▶ [Text block]
Page MenuHomePhabricator

[Story] Create LilyPond datatype
Closed, ResolvedPublic13 Estimated Story Points

Description

As an editor interested in music scores I want to enter them in Wikidata using the LilyPond notation in order to share them and display them nicely in Items.

Problem:
Right now we do not have a datatype to store music scores. Editors are storing it as a property with datatype string: P5482. We should have a new datatype that renders the value as if it were enclosed within the wikitext <score></score>

Example:
list of Items that currently use the existing property

Acceptance criteria:

  • I can make statements with the new datatype. The input is LilyPond notation and the values are rendered as sheet music.
  • Input for the datatype is just a regular old string textbox (nothing fancy)
  • The values in diffs are just show as the raw text string (same as what currently happens)
  • The new datatype shows up on https://www.wikidata.org/wiki/Special:ListDatatypes
  • Invalid input can be saved but when rendered should show a short version of the full error output, such as "Unable to compile LilyPond input file"
  • Length of the datatype should be configurable via a config setting

Open questions:

  • Can we migrate the existing property to the new datatype?
    • Probably, should be separate ticket?
  • What should the datatype be called?
    • Musical notation
  • Should multi-line values be allowed?
    • Probably not initially
  • Is LilyPond a good choice for this datatype, given the existence of other music notation formats?
    • Yes because it is supported in Wikimedia already
  • Would it be beneficial to have more than one music notation datatype
    • Possibly but the benefit does not seem large enough at this point to invest the effort

Useful information:

Event Timeline

Ideas regarding the open questions in the task description:

  • Yes. As a matter of fact, since the datatype opens up the possibility for more specific properties to be defined, values of this property could be migrated to those specific properties and the original property could be deleted afterwards.
  • We could call it 'LilyPond musical notation', to make it clear that it's not Abc or MusicXML or something else to someone who might assume so for just 'musical notation'.
  • If the 400-character limit for strings is still in place for this property, then I think multi-line values may not be necessary. (My initial thoughts on the datatype have this limit in mind.) Otherwise, if the limit can be increased to something larger, then it may be useful to have multi-line values.
Addshore set the point value for this task to 13.
Addshore updated the task description. (Show Details)

Considering the Commons RfC which occurred after this task was opened (see T208494: Allow music scores to be uploaded to Wikimedia Commons):

  • Is there a good reason to favour LilyPond over other music notation formats? LilyPond is presently the only notation software supported by MediaWiki, but it may be worth considering other formats. The last few comments in T208494 might be helpful. (For what it's worth, almost all of the LilyPond notation statements in Wikidata were added by me through my semi-automated creation of items for musical chords.)
  • Would it be useful to support more than one musical notation format in Wikibase/Wikidata?
  • If/when it becomes possible to store musical notation files on Commons, would the property still be preferable to linking to Commons files?
  • In my use of the property (e.g. Q58233594), I've used a lot of formatting, in part to match existing Commons files (e.g. File:Chord D♭7.svg). Would it be desirable to encourage this? Would the property need coding conventions?
Addshore renamed this task from Create LilyPond datatype to [Story] Create LilyPond datatype.Feb 5 2019, 4:11 PM

Considering the Commons RfC which occurred after this task was opened (see T208494: Allow music scores to be uploaded to Wikimedia Commons):

  • Is there a good reason to favour LilyPond over other music notation formats? LilyPond is presently the only notation software supported by MediaWiki, but it may be worth considering other formats. The last few comments in T208494 might be helpful. (For what it's worth, almost all of the LilyPond notation statements in Wikidata were added by me through my semi-automated creation of items for musical chords.)

▶ [Prompt 1] From the LilyPond datatype ticket, extract the passage from "Event Timeline" up to and including "be deleted afterwards.", word for word.
▶ [Prompt 2] Extend the discussion in the LilyPond datatype ticket, picking up right after its final sentence.
The material after this point comes from a separate source.

▶ [Data shown]
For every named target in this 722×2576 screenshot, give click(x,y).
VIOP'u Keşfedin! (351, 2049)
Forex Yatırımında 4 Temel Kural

▶ [Expected answer 1]
Event Timeline

Ideas regarding the open questions in the task description:

  • Yes. As a matter of fact, since the datatype opens up the possibility for more specific properties to be defined, values of this property could be migrated to those specific properties and the original property could be deleted afterwards.

▶ [Expected answer 2]
This is the one that can be reused inside the Wikimedia projects and that I have seen outside it as well. Any new one would need a lot of additional development time to support it that I'm currently not really convinced is worth it.

  • Would it be useful to support more than one musical notation format in Wikibase/Wikidata?

Same as above. Supporting anything in addition to what MediaWiki already supports costs a lot more resources than I think is currently warranted. It'd also be a significant effort to support more than one format in the same data type and make it harder for re-users of the data because they'd need to be able to deal with different notations.

  • If/when it becomes possible to store musical notation files on Commons, would the property still be preferable to linking to Commons files?

There are different considerations to take into account then where to put what. These include licensing, length, ease of access at least. So I think it depends on which is better for a particular case then.

  • In my use of the property (e.g. Q58233594), I've used a lot of formatting, in part to match existing Commons files (e.g. File:Chord D♭7.svg). Would it be desirable to encourage this? Would the property need coding conventions?

I'll have a look. Thanks for the link.

Ideas regarding the open questions in the task description:

  • Yes. As a matter of fact, since the datatype opens up the possibility for more specific properties to be defined, values of this property could be migrated to those specific properties and the original property could be deleted afterwards.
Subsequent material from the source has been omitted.